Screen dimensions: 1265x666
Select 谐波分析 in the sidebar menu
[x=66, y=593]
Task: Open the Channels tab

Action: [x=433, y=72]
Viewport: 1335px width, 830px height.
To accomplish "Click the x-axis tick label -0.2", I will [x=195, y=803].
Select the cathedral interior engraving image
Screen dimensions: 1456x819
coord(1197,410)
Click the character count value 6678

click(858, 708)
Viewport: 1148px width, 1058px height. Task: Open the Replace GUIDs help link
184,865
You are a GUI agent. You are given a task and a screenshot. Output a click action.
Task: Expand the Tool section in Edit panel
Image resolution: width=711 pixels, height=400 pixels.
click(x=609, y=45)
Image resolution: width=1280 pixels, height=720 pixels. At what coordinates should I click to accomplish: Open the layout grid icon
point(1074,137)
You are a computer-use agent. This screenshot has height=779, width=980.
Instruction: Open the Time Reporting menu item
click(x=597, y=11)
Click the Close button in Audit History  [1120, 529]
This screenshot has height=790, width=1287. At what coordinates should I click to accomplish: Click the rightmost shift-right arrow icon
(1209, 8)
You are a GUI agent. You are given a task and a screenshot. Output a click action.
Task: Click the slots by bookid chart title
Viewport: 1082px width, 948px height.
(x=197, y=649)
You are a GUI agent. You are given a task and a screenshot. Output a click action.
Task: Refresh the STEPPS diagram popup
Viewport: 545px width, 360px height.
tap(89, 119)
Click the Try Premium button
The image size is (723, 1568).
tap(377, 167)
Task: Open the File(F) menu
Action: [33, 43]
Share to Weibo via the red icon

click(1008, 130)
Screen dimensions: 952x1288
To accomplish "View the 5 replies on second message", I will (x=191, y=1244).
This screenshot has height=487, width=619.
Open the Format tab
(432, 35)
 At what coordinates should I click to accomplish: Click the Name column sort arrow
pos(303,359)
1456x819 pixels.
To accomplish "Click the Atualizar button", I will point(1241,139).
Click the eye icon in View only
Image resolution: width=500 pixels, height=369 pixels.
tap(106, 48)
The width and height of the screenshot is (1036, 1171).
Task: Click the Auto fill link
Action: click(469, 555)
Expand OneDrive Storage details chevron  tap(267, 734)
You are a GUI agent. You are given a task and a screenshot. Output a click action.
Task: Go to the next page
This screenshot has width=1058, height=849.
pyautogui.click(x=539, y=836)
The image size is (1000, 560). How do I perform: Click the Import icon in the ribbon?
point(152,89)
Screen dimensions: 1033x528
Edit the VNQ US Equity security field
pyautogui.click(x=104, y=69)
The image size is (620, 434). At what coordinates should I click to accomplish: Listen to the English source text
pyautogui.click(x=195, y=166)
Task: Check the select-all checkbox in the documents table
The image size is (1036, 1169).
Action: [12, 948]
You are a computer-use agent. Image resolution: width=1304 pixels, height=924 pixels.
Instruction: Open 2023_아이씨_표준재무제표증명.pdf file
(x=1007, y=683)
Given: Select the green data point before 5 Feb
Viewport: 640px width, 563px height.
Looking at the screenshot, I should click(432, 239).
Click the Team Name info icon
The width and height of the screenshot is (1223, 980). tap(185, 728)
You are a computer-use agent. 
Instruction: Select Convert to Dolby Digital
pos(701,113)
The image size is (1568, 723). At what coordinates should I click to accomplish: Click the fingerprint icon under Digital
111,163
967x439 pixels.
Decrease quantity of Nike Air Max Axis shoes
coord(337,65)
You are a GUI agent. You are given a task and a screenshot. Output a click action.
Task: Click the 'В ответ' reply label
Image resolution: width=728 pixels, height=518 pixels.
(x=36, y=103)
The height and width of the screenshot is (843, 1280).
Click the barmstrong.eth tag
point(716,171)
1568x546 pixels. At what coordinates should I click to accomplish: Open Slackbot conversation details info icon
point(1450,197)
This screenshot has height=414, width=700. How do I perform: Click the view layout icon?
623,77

## [EXERCISE DIRECTIONS]
Reproduce the records without any change, beginning with the line containing "The image size is (620, 434)." and continuing through the line containing "(x=1007, y=683)".

## [SOLVED EXERCISE]
The image size is (620, 434). At what coordinates should I click to accomplish: Listen to the English source text
pyautogui.click(x=195, y=166)
Task: Check the select-all checkbox in the documents table
The image size is (1036, 1169).
Action: [12, 948]
You are a computer-use agent. Image resolution: width=1304 pixels, height=924 pixels.
Instruction: Open 2023_아이씨_표준재무제표증명.pdf file
(x=1007, y=683)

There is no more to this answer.